▶ [REQUIREMENT 1] List every person named in the interview transcript, including those who speak.
▶ [REQUIREMENT 2] Write out the stretch of the interview transcript from "NATALIE BARR: And" through "Burgess has done.".
▶ [REQUIREMENT 3] Summarize the interview transcript in two sentences.

▶ [EXTRACT PROVIDED]
====================

BARNABY JOYCE: [interrupts] Problem is the voters didn’t believe you.

AMANDA RISHWORTH: No. There was a clear rejection of the $300,000 that Advance Australia put in. There was a negative, divisive campaign run by you and the Liberal party, Barnaby. And also it didn't work. It just didn't work Barnaby.

BARNABY JOYCE: Oh, and GetUp is so pure?

AMANDA RISHWORTH: I think what voters did was reject that negativity, reject the negativity of your leader, reject the negativity put out by Advance and endorse Labor's positive plan for the future.

NATALIE BARR: And no One Nation or United Australia party to take that conservative vote either. Moving on, Australia's top spy has revealed more details about the former politician who sold out the nation. Mike Burgess says the politician was serving in parliament at the time they were successfully recruited by foreign spies, however, refused to confirm which parliament it was. It's also been revealed China's leading spy agency was behind the foreign interference. Amanda, Mike Burgess is refusing to reveal who the politician, the former politician, is. Could this person still be receiving the parliamentary pension?

AMANDA RISHWORTH: I don't want to add anything more to this than Mike Burgess has done.

NATALIE BARR: Well, people want to know.

AMANDA RISHWORTH: If we take seriously our national security, if we take seriously that we want to listen to our national security agencies, then we have to follow their advice. So, I think that's critical. Mike Burgess has been doing this annual statement on our security threats, and I think it's a good development, but I think we do need to pay attention to his advice, and his advice has been really clear. One of his key messages that I saw today is don't play politics with national security. National security is too important and we all really need to be working together to combat some of these threats that face our country.

====================

(Stored data entries)

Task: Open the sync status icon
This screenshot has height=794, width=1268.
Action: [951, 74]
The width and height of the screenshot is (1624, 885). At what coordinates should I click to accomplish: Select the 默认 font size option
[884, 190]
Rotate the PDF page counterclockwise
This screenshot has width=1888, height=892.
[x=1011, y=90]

====================

▶ [EXPECTED ANSWER 1] Barnaby Joyce, Amanda Rishworth, Natalie Barr, Mike Burgess

▶ [EXPECTED ANSWER 2]
NATALIE BARR: And no One Nation or United Australia party to take that conservative vote either. Moving on, Australia's top spy has revealed more details about the former politician who sold out the nation. Mike Burgess says the politician was serving in parliament at the time they were successfully recruited by foreign spies, however, refused to confirm which parliament it was. It's also been revealed China's leading spy agency was behind the foreign interference. Amanda, Mike Burgess is refusing to reveal who the politician, the former politician, is. Could this person still be receiving the parliamentary pension?

AMANDA RISHWORTH: I don't want to add anything more to this than Mike Burgess has done.

▶ [EXPECTED ANSWER 3] Amanda Rishworth tells Barnaby Joyce that voters rejected the negative campaign run by the Liberal party and Advance Australia and endorsed Labor's positive plan for the future. Asked by Natalie Barr about the former politician recruited by foreign spies, whom Mike Burgess will not identify, Rishworth declines to add to what Burgess has said and stresses that his national security advice must be followed.